Stefan había ayudado a escapar a Gavriil, llevándole a través de calles oscuras hasta el coche que esperaba para sacarlo de contrabando de Rusia. Había sido una fuga muy apurada y sin un médico, Gavriil habría muerto, pero ahora se había ido, con otra identidad, y Stefan dudaba si tendría la suerte de ver alguna vez a su hermano de nuevo. Una vez que supo por Gavriil que sólo Theodotus Solovyov y su esposa Elena, sabían sobre el microchip cosido en el abrigo, ambos supieron que había sido Elena la que vendió a su país.

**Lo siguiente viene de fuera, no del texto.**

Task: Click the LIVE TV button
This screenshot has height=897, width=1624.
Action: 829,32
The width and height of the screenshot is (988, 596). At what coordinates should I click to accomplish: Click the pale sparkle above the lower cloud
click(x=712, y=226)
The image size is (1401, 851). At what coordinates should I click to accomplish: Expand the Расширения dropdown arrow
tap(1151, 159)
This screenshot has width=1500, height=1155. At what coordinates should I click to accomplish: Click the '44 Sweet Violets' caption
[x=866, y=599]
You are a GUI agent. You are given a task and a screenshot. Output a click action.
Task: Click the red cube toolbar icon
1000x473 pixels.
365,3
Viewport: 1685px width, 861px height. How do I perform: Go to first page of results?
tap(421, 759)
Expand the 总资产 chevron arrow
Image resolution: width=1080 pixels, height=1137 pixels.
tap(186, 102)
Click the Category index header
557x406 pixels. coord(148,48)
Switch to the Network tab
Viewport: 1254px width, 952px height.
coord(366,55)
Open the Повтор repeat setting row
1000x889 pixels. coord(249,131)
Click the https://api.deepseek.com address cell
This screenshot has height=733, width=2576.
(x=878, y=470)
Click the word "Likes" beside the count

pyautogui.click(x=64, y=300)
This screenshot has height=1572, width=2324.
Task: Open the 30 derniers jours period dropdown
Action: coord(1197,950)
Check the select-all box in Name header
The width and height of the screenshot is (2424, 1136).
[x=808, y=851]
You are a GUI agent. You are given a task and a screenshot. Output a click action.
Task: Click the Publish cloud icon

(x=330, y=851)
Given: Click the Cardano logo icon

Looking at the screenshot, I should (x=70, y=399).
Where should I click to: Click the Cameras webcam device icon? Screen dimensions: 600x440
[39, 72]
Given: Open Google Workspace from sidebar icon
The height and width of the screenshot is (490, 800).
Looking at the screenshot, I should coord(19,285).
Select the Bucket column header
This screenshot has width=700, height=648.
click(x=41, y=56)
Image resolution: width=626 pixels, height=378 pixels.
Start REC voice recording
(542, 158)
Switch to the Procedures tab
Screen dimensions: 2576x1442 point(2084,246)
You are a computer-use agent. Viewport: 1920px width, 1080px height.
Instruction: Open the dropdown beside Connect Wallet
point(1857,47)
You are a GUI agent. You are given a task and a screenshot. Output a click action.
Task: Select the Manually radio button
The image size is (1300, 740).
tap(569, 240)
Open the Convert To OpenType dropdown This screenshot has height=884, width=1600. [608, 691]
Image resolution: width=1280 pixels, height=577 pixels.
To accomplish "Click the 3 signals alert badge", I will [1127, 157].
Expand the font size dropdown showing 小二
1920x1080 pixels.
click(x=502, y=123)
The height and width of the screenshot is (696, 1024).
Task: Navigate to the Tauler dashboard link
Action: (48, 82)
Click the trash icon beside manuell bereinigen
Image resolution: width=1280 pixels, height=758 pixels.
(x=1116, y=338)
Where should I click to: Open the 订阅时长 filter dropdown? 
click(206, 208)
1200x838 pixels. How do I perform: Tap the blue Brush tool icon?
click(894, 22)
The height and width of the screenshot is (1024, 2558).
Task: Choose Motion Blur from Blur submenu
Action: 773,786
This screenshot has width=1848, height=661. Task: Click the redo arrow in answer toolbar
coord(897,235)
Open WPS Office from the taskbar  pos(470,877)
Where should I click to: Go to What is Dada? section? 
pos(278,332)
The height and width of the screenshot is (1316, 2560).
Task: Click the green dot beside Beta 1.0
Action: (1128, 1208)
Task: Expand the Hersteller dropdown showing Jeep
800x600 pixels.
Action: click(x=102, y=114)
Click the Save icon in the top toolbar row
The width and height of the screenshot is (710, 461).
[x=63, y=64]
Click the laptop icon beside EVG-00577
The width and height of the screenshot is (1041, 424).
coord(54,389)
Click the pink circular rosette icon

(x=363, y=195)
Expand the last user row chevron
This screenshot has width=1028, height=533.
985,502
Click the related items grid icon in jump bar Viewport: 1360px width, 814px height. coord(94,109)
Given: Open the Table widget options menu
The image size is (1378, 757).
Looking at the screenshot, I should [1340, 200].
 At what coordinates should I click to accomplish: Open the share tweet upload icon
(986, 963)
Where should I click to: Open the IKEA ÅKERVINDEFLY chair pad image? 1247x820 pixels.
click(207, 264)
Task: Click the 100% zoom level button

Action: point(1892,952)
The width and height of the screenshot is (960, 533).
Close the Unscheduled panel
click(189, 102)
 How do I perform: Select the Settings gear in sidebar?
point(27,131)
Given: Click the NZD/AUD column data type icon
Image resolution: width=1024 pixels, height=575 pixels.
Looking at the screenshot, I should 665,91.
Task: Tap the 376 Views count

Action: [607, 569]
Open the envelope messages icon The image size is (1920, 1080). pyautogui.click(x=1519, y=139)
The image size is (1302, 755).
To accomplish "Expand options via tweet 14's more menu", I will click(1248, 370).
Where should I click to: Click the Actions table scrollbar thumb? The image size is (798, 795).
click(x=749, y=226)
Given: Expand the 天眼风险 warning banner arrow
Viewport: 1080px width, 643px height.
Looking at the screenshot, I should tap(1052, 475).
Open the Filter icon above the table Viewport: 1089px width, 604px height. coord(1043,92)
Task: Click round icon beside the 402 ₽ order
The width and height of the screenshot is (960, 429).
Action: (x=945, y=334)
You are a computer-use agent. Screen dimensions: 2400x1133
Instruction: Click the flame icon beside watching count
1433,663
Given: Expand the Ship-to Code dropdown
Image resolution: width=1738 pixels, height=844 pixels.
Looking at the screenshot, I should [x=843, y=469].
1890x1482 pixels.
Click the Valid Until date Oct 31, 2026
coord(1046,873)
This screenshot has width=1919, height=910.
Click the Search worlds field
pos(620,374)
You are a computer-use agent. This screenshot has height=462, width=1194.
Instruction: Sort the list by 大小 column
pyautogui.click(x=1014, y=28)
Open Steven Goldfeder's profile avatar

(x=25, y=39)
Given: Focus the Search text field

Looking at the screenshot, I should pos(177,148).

Tan pronto como Gavriil estuvo fuera de peligro, Stefan siguió el rastro del dinero y encontró no sólo la culpabilidad de Elena, sino el vínculo con Jean-Claude La Roux. Elena murió después de dar el nombre de su amante. Su amante había abandonado al resto del escuadrón de la muerte antes de morir. Uno por uno, Stefan había cazado a todos los participantes que habían destruido la carrera de su hermano y puesto su vida en peligro, matando a todos a excepción del que estaba en la prisión francesa. Ese último detalle había sido atendido esa noche.
Stefan se acostó en su catre, haciendo caso omiso de la expresión de perplejidad de Jean-Claude. El hombre quería obtener más información y probablemente se lamentaba de haber establecido una relación tan complicada. Tuvo una inmensa satisfacción al saber que Jean-Claude iba a lamentar un montón de cosas, acabar con la carrera Gavriil no iba a ser la menor de ellas.